There was a time when men were men and horses weren't lasagna. I’m currently building some horse-drawn vehicles for the little yard behind my goods depot. I began with Langley’s whitemetal kit for a GWR 5 ton wagon. This represents one of the standard designs often seen in photos from pre-grouping days, especially in the London division.


It should be said at once that it isn't a finescale kit - indeed it's a bit rough in places. But with a little work I thought it would be OK for a position in the middle-ground of this little layout.





The kit as supplied. At 20£ this is no cheap kit, though I imagine the three horses and carter are part of the reason. There is little flash, but most parts do need a bit of filing and tweaking to make a good fit. The instructions are reasonable, although some details of the assembly are left to the imagination.






To improve appearances, I filed thick bits down to a leaner shape. I added rails between the side boards, and used wire in drilled holes to secure items (as per photo above). I compromised on the stanchions that support the "raves": These are moulded as solid triangles, but replacing them is not really practical, I think.






In primer. The seating arrangement follows the elevated “Paddington” pattern (as opposed to the much more basic “Birmingham” style). The parts provided for this looked overscale to me, so I basically rebuilt the whole seating arrangement. The fore carriage was fitted in a way that allowed it to actually pivot.






There are shire horses and then there are shire horses! The one on the left came with the kit along with two others. The one on the right is from Dart castings. I opted for two of the latter.






I replaced the supplied chain with something finer. To fit the chains to the horses, I sunk bits of wire into the beasts, fitted the chain and then bent the wire to form a small loop.
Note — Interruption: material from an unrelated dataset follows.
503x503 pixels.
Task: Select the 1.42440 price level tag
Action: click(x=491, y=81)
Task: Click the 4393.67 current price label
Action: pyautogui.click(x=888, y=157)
For the lettering, I needed yellow letters. There are no ready-made transfers available for these vehicles, so I plundered the HMRS GWR goods wagons sheet, building up the wording letter by letter. The spacing to accommodate the framing was also seen on the prototypes, although it is accentuated here due to the thicker castings. The HMRS sheet does have yellow letters, but not enough for my purposes, so as an experiment I used white letters and coloured them afterwards with a yellow marker. I wouldn’t really recommend this – it works OK at first but you have to be very careful with the subsequent varnishing or it will take the colour right off. I’m not entirely happy with the lettering, but life is short.





Done. The chain in the middle is a rough indication of the chains and skids used for locking and braking the wheels when parked.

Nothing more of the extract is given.